Research & Papers

Study finds comparison type trumps color in infographic design preferences

A conjoint study reveals what really makes infographics engage readers—and it's not color.

Deep Dive

A choice-based conjoint study (N=65) by Das et al. asked participants to compare infographic pairs on a mock newspaper page about unemployment. The infographics varied by comparison type (none, US average, percentage scale), color (red, blue), and graphic type (single icon, icon series, bar chart). Comparison type drove 58.5% of preference, graphic type 29.2%, and color 12.3% with no practical effect. Readers favored percentage scale markers and benchmark comparisons.
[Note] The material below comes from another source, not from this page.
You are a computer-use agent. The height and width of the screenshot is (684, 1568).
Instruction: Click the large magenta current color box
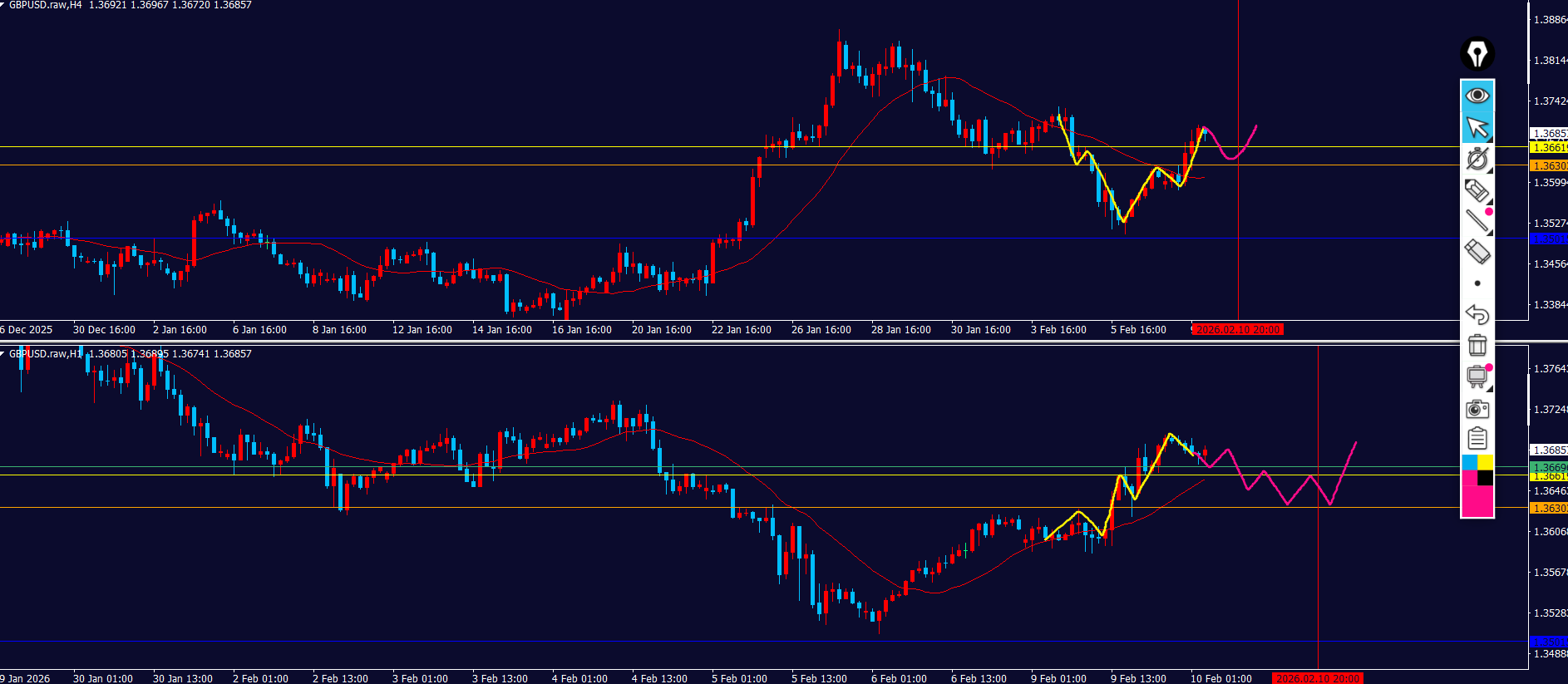tap(1477, 501)
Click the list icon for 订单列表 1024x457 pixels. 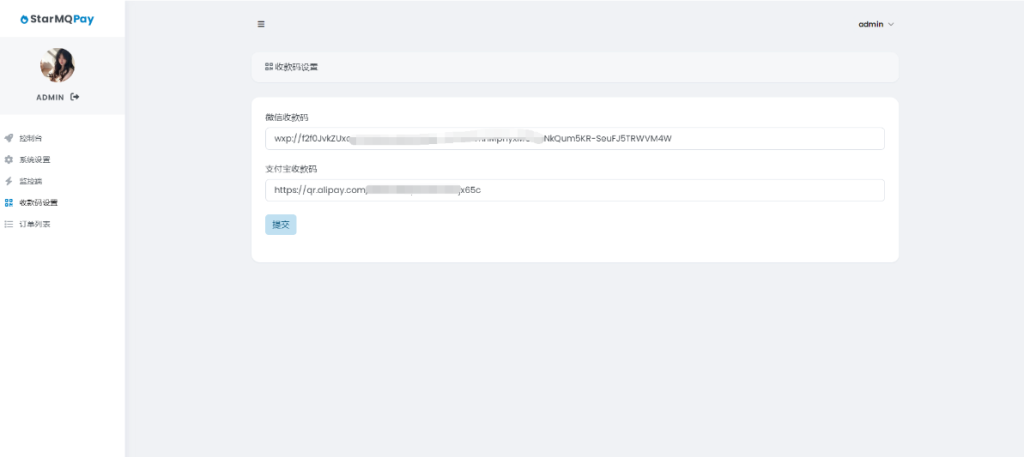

The authors argue conjoint analysis is an underused tool for studying visualization preferences across multiple design dimensions.

Key Points
  • Comparison type (benchmark, percentage scale) drove 58.5% of infographic preference variation—the dominant factor.
  • Graphic type (single icon, icon series, bar chart) accounted for 29.2% of preferences, with bar charts generally favored.
  • Color (red vs. blue) had negligible practical effect at only 12.3% weight; readers did not meaningfully prefer one over the other.

Why It Matters

Data visualization designers can now focus on adding reference points and scales rather than obsessing over color palettes to improve reader engagement.